Like a Bolt of Lightning

You know, I think that I let to much of myself slip by when I give my opinions.  I think when I explain things I don’t explain them to anyone but myself really, or perhaps I’m too impatient or incompetent to fully get out all the pieces of my ideas so that people can understand my philosophy.  I know generally halfway through my explanations I generally feel awkward and bossy and all-knowing and foolish and I cut down my words so that everything probably ends in confusion.

I’m soooo tired of talk.  I don’t really know how this all of a sudden came upon me….but right now all I want to do is lay down with someone and know that they know everything is wonderful…that I trust them, that I love them, that I think they’re beautiful, that I respect them, and to not feel that every day I’m going to have to keep proving the same things again and again and again.  This possibility I find very unlikely, I think I’ve been finding more of it lately which is wonderful.

And really, this entry isn’t about anyone in particular, or, everyone should ask before they assume because I don’t want confusion or assumptions.  I’m leaving the name out because it’s not important.  What’s important is the ideas, and ironically these are the things I’m poor at explaining.  I still have latched around me the fear of being deemed pompous and having people seek my downfall in any and every way possible.  It’s happened before and continues.  I hate people attempting to prove me wrong for the sake of showing me up…I wish people would require less proof of me, repetitive and constant, I wish they trusted my words, but I also know that my words are sometimes muddled and not clear.  I wish I could explain it all but I don’t think it’s possible for me yet.  In a way, I am seeking the trust from someone so that I can give them that same whole trust, the trust to tell them absolutely everything inside of me.

I dont’ do that as much with the people I care about as the not.  Mostly because those I don’t care about I don’t respect enough to care if they care or judge.  They can do whatever they please.  The people I care about I’m too afraid of boring or frightening or hurting or insulting or anything…..

Where is all this going?  I find myself rambling constantly.  I find myself also thinking in elaborate metaphors and antiquated language and not saying things the way I want to say them because they sound funny coming from a 23 year old guy in 2006.  Anyway, the actual place I was going had something to do with Anonymous.

Anonymous, like a bolt of lightning it has come to me, hates too much.  There is, as I see her, a huge vast swirling storm of hatred below the surface that boils out of the eyes and runs along the mouth and bends her body into the postures of it.  It is a hatred born of some high borne like idea of privilege and self importance, a hatred born of being better than others — smarter and more talented and more attractive and more capable — and that hatred spills out onto everything less deserving and yet still somehow successful.  It is a silent killer, she doesn’t even know it holds such sway over her and had I really looked I would have seen it, or had I really thought about it….but before….before now, I didn’t.  And I don’t know why.

**Given problem 1:**
Please extract the stretch of entries from the line containing "Ehasa.org (1099, 883)" through the last entry, reproducing each line unchanged.
**Given problem 2:**
Write the next part of the post about Anonymous, picking up after its final sentence.
The post and the entries come from unrelated sources.

**Provided material:**
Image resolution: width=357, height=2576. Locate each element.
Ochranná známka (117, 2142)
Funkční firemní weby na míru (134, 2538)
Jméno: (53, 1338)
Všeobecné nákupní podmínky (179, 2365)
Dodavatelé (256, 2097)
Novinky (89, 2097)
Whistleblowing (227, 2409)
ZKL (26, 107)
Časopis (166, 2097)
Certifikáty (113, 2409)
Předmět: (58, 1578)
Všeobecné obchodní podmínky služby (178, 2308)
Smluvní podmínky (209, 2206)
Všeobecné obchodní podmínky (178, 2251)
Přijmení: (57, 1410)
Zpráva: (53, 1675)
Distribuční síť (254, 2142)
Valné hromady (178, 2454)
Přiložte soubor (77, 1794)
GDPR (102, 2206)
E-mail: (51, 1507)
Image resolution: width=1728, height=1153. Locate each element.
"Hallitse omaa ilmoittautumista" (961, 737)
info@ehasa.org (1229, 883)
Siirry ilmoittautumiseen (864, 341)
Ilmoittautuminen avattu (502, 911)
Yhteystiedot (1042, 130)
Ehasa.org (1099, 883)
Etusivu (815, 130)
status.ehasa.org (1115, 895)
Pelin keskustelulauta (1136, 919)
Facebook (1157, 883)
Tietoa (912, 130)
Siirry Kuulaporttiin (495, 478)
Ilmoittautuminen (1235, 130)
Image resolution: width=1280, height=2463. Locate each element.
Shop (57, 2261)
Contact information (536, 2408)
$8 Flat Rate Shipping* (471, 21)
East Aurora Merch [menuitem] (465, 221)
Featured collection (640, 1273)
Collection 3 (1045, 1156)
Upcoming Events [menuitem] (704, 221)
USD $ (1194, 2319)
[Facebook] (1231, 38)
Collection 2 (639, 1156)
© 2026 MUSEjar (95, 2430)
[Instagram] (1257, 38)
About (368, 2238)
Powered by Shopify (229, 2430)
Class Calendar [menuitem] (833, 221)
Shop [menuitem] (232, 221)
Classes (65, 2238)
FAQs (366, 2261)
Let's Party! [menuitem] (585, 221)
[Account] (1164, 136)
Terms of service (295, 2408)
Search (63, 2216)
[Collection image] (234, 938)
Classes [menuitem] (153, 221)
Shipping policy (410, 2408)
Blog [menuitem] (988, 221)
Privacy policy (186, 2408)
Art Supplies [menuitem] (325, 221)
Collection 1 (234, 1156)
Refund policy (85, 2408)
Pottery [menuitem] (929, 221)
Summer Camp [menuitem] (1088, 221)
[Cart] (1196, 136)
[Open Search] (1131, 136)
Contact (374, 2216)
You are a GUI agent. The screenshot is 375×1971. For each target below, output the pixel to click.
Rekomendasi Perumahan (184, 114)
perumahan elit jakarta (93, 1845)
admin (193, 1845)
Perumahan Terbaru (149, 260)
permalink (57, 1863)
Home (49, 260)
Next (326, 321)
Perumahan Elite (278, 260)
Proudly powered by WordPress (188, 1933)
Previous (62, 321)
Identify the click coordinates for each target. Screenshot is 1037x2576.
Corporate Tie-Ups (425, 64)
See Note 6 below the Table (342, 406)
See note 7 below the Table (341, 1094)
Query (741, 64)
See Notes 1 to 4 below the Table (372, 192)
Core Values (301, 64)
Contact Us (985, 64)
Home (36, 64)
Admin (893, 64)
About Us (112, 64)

**Exercise output 1:**
Ehasa.org (1099, 883)
Etusivu (815, 130)
status.ehasa.org (1115, 895)
Pelin keskustelulauta (1136, 919)
Facebook (1157, 883)
Tietoa (912, 130)
Siirry Kuulaporttiin (495, 478)
Ilmoittautuminen (1235, 130)
Image resolution: width=1280, height=2463. Locate each element.
Shop (57, 2261)
Contact information (536, 2408)
$8 Flat Rate Shipping* (471, 21)
East Aurora Merch [menuitem] (465, 221)
Featured collection (640, 1273)
Collection 3 (1045, 1156)
Upcoming Events [menuitem] (704, 221)
USD $ (1194, 2319)
[Facebook] (1231, 38)
Collection 2 (639, 1156)
© 2026 MUSEjar (95, 2430)
[Instagram] (1257, 38)
About (368, 2238)
Powered by Shopify (229, 2430)
Class Calendar [menuitem] (833, 221)
Shop [menuitem] (232, 221)
Classes (65, 2238)
FAQs (366, 2261)
Let's Party! [menuitem] (585, 221)
[Account] (1164, 136)
Terms of service (295, 2408)
Search (63, 2216)
[Collection image] (234, 938)
Classes [menuitem] (153, 221)
Shipping policy (410, 2408)
Blog [menuitem] (988, 221)
Privacy policy (186, 2408)
Art Supplies [menuitem] (325, 221)
Collection 1 (234, 1156)
Refund policy (85, 2408)
Pottery [menuitem] (929, 221)
Summer Camp [menuitem] (1088, 221)
[Cart] (1196, 136)
[Open Search] (1131, 136)
Contact (374, 2216)
You are a GUI agent. The screenshot is 375×1971. For each target below, output the pixel to click.
Rekomendasi Perumahan (184, 114)
perumahan elit jakarta (93, 1845)
admin (193, 1845)
Perumahan Terbaru (149, 260)
permalink (57, 1863)
Home (49, 260)
Next (326, 321)
Perumahan Elite (278, 260)
Proudly powered by WordPress (188, 1933)
Previous (62, 321)
Identify the click coordinates for each target. Screenshot is 1037x2576.
Corporate Tie-Ups (425, 64)
See Note 6 below the Table (342, 406)
See note 7 below the Table (341, 1094)
Query (741, 64)
See Notes 1 to 4 below the Table (372, 192)
Core Values (301, 64)
Contact Us (985, 64)
Home (36, 64)
Admin (893, 64)
About Us (112, 64)

**Exercise output 2:**
But there is hatred there that I think must be squashed.  I know I of all people shouldn’t be discussing hatred since many would judge me as a hateful person, but I find myself not nearly as hate filled as others think.  Mostly because I vent it in rants and yelling and the people I hate I focus it upon.  I KNOW I’m hateful at times.  But she doesn’t.  And part of the trauma that she faces constantly in her life, part of the emotions that are running through her veins, part of the black tar that is poisoning a piece of her and making her ache in that mistaken way where one thinks a piece of them is empty when in fact it is full of a nothingness that actually has a palpable existence, that part is her goodness in conflict with her rage.

Do not hate so much.  Take a breath, breathe it out.  Envision Coffey from The Green Mile spewing out the little black insects of hatred and evil and sorrow and give yourself some respite however brief.  I don’t know where I’m going with this now.  The hazard of writing while at work is sometimes you get stupid people who think they have something to tell you of any importance wasting 10 minutes of your time and ruining your train of thought.  There are reasons to rage, reasons to hate people, but don’t let the hatred corrupt, let it be a piece of you, autonomous and separate, called upon when you choose, not something that runs the entirety of you and turns each and every little piece.

I really have no clue what brought this on….I just thought it up….and I wonder if it is true.

I apologize for my stunted thoughts, my half-realizations, my poor elaborations….I’m not what I used to be as a simple extemporaneous writer…mostly due to the fact that I just feel that my words are dwindling in their importance and their worth….I don’t know why.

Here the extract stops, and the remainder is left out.